DEFINITION – A glacier is a slowly moving mass or river of ice that formed by the accumulation of snow over time.
This means that a glacier is not simply a snow field. Rather, a glacier is like a large ice cube that gets added onto every winter and is slowly sliding downhill.
There’s Evidence Of Glaciers In The Landscape If You Know What To Look For
The most telling sign of glaciers is a large U-shaped valley. In mountains, rivers flow downhill and carve out a v-shaped valley. However, when glaciers flow down these same valleys, they change the landscape. As the glaciers move down the valley they scrape away the sides to make it more rounded and wider than it was previously. Doing so creates a large U-shaped valley.
Here is a diagram that shows the evidence of glaciers in the landscape.
Other than the big U-shaped valley there are many other signs of the evidence of glaciers in the landscape.

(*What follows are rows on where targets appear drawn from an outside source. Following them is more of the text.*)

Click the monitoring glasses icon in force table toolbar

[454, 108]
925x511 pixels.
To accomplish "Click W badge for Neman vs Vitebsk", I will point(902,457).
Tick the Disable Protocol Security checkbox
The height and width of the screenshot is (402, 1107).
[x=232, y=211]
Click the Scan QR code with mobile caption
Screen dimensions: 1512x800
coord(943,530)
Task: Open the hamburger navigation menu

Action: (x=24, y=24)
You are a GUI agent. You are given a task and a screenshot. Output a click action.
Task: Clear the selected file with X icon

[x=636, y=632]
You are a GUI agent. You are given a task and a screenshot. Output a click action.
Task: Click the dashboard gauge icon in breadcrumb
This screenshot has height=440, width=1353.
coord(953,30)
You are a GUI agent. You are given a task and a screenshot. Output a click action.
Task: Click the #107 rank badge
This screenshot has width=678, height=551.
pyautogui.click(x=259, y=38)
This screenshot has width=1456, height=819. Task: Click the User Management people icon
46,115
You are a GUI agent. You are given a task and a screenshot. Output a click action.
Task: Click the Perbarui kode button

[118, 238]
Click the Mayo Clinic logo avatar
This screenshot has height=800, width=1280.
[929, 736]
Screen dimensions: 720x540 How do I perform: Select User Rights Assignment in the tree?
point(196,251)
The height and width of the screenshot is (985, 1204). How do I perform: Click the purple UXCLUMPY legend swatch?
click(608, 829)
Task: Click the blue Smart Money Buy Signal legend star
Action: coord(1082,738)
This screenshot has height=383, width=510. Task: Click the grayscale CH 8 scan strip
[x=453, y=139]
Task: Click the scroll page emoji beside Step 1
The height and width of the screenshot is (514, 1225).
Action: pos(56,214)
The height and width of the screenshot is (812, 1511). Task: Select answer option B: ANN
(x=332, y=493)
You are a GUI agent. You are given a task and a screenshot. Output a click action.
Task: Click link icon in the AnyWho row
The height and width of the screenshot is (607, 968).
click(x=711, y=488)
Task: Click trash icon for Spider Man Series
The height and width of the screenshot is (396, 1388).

Some of these are shown on the diagram and here is what they are:
Moraines – Glaciers contain lots of rocks that either fell onto the glacier or were picked up by it. When the glacier melts these are dropped and form a ridge of glacial debris. These are called moraines. The glacier is melting both at the lowest or most downhill point of the glacier and along the sides. The mound or ridge formed by the debris that collects at the end of the glacier is called a terminal or end moraine. The debris that is dropped and deposited on the sides of the glacier is called a lateral moraine.
Cirque – A bowl shaped depression at the head of a glacial valley with tall walls on three sides and open down the valley. This is where the glacier begins and the snow accumulates. Rivers have headwaters where they begin and the cirque is like the headwaters for a glacier.
Tarn – A small lake in a cirque that is created by the glacier.
Hanging Valley – When the glaciers get smaller or disappear the valleys of the tributaries are higher up and are termed hanging valleys.
Pater Noster Lakes – A string of lakes going up a glacial valley.
Truncated Spur – As the glacier flows around sharp curves in a valley it erodes away the sharpness and creates triangular shaped cliffs.
Arete – A steep sided, sharp edged ridge that is formed by two glaciers eroding the mountain on opposite sides of the ridge.
Erratics – This is a rock or boulder that is a different kind of rock than the rocks upon which it is sitting. These rocks or boulders are picked up by a glacier and moved by it before dropping it in a different location.
Glacial Striation – These are long scratches and grooves in otherwise smooth rocks. Rocks stuck in the glacier gouged these lines in the bedrock as the glacier moved along over it.
Turquoise Water – The water in lakes, or streams whose water comes from glaciers acquires a brilliant turquoise color. This happens because as the glacier moves it picks up fine particles of rocks. When it melts this ‘rock flour’ goes into the water and the sunlight refracting off the particles in the water creates this color.